Text shown:
--------------------------------------------------
# mk6 and mk7 Jetta 1.4t same or different downpipe?



## PTag (Jan 10, 2022)

Hello,

I noticed they make a 2.5" catless downpipe for the mk7 Jetta 1.4t, I have a mk6 and was wondering if the downpipe is the same for both?

I know the turbo inlet looks different with the mk7 models, but couldn't tell as far as the downpipe.

Thank you!


----------



## PTag (Jan 10, 2022)

Anybody at all?


----------



## thatstockgli (Jul 15, 2020)

I believe they use different turbos on Mk7's than they do on the Mk6, so I doubt the downpipe would fit sadly


----------



## PTag (Jan 10, 2022)

This ended up getting sent to my email today and looks like they use the same downpipe.








CTS Turbo MK6/MK7 Jetta SE 1.4T, MK7 Golf 1.4T 3" Downpipe for EA211 engines - CTS TURBO


We are proud to release the new CTS Turbo Stainless Steel 3″ downpipe for the MK6/MK7 Jetta 1.4T and MK7 MQB Golf 1.4T with EA211 Gen1 and Gen2 engines. Unfortunately, the factory downpipe that comes as standard equipment in your car was designed for anything but performance. The factory...
--------------------------------------------------
To be done:
**A.** Return the passage of the Jetta downpipe thread from "I know the turbo" to "Anybody at all?".
**B.** Continue the Jetta downpipe thread, starting right after its last sentence.
The listing comes from a separate source.

Record list:
--------------------------------------------------
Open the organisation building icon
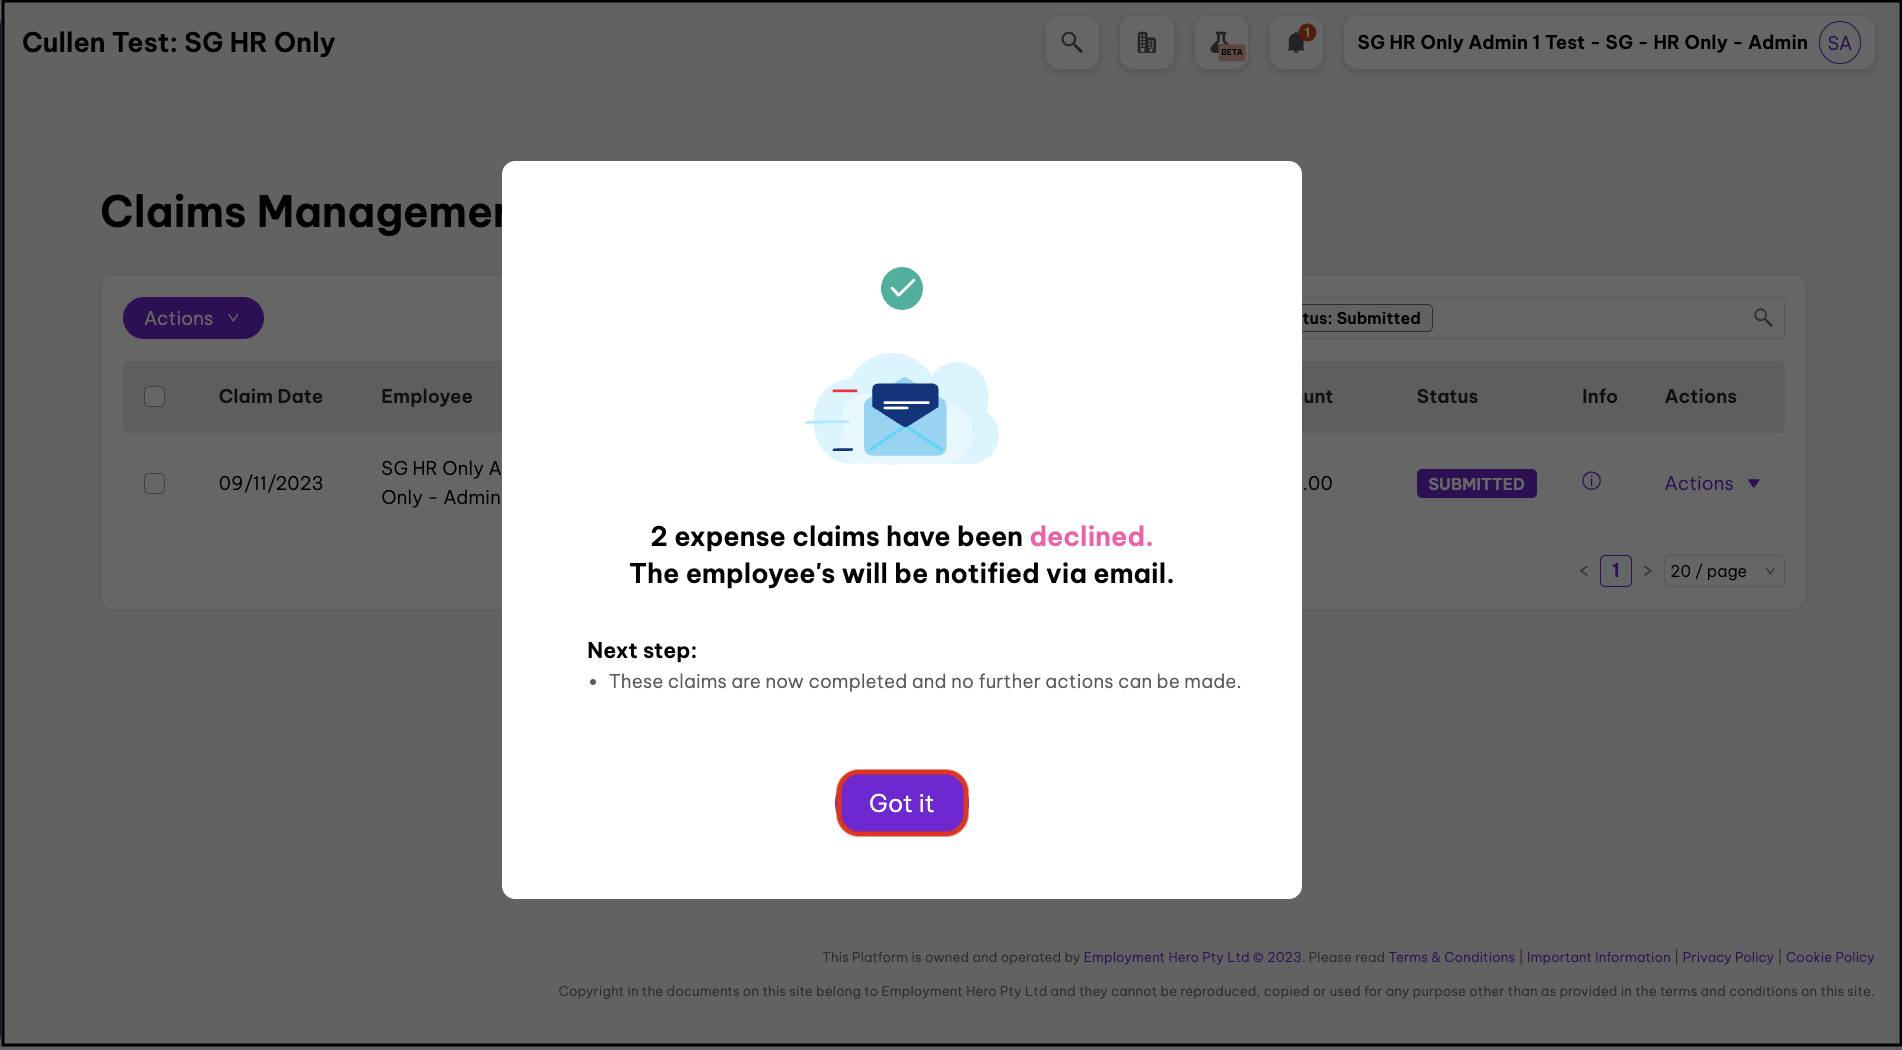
--------------------------------------------------
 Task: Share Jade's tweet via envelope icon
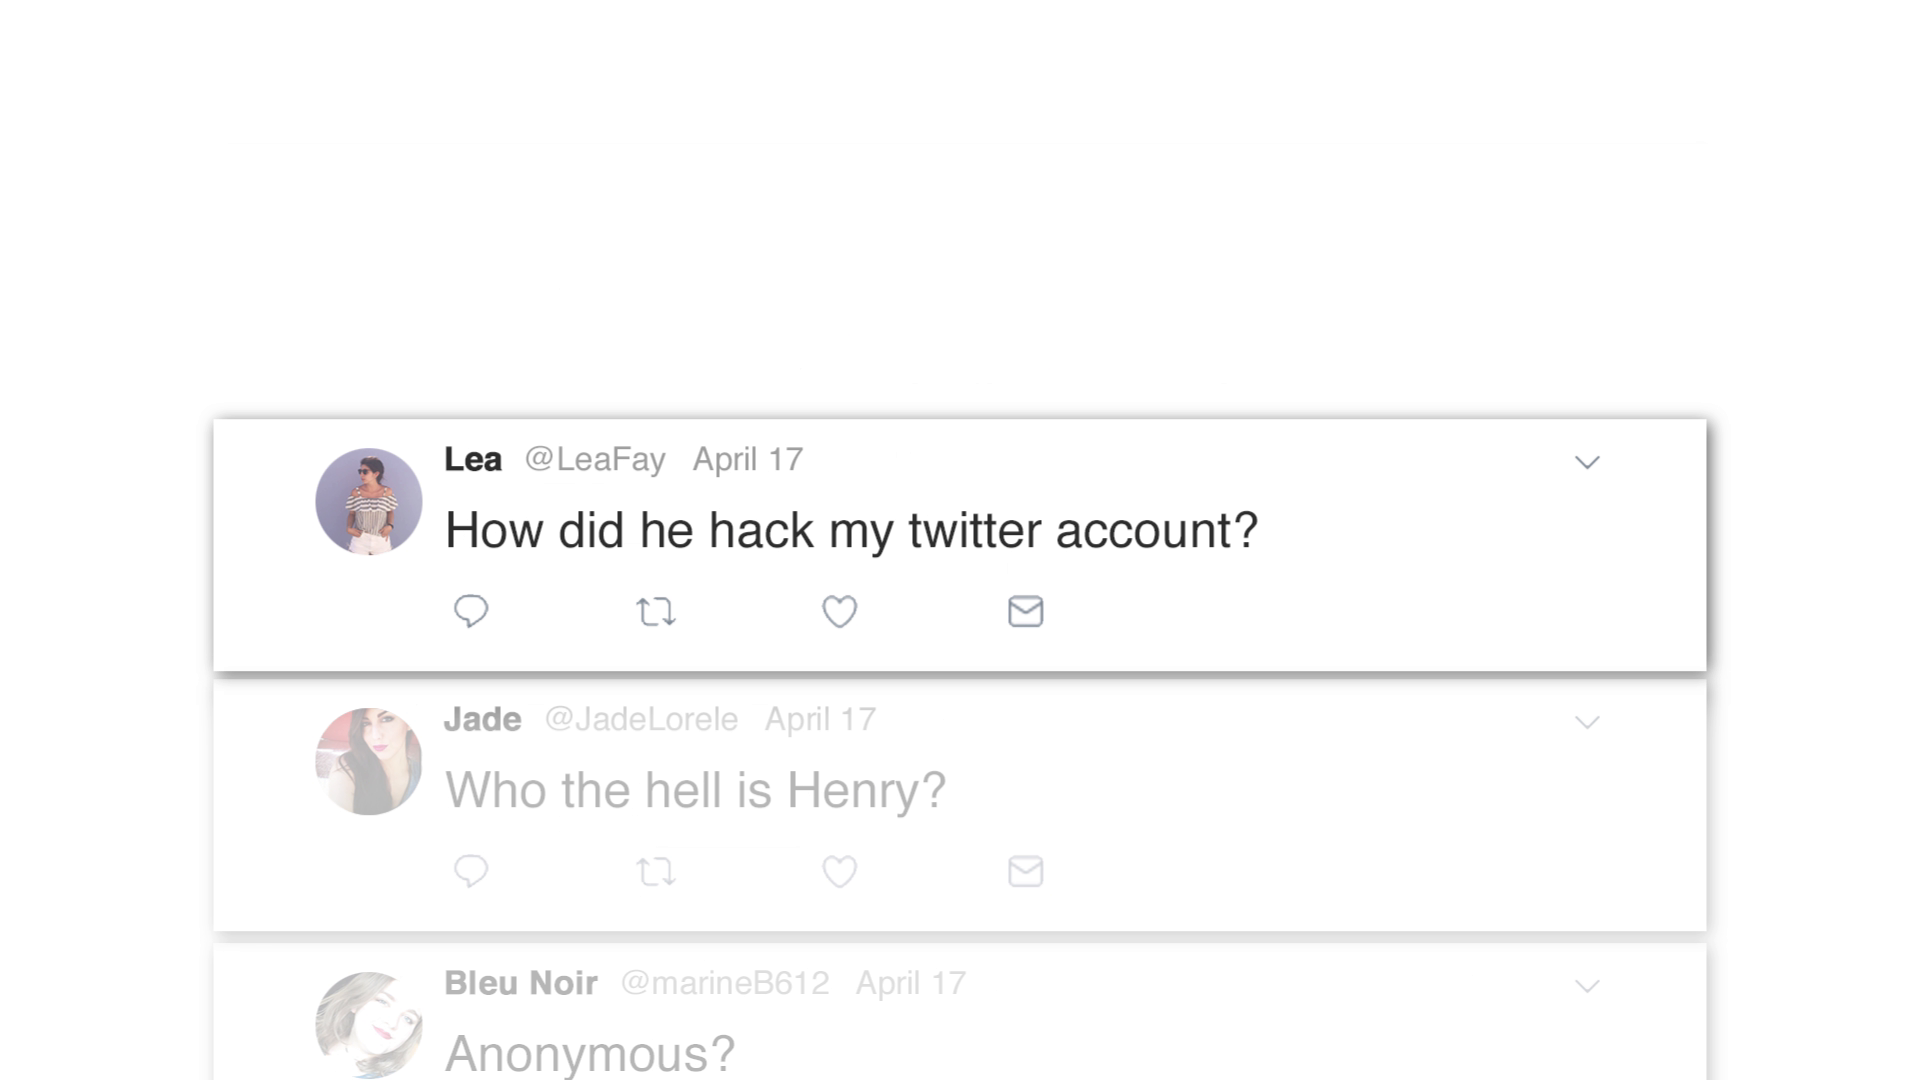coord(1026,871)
--------------------------------------------------
Answers per task:
**A.**
I know the turbo inlet looks different with the mk7 models, but couldn't tell as far as the downpipe.

Thank you!


----------



## PTag (Jan 10, 2022)

Anybody at all?

**B.**
www.ctsturbo.com


----------



## PTag (Jan 10, 2022)




----------



## PTag (Jan 10, 2022)

Catless too, exactly what I wanted 😁


----------



## thatstockgli (Jul 15, 2020)

PTag said:


> This ended up getting sent to my email today and looks like they use the same downpipe.
> 
> 
> 
> ...


Wow that's really interesting actually, glad you figured it out haha


----------



## PTag (Jan 10, 2022)

Yea that made my day lol


----------



## PTag (Jan 10, 2022)

If anyone wants to close this they can, the answer was found, thanks.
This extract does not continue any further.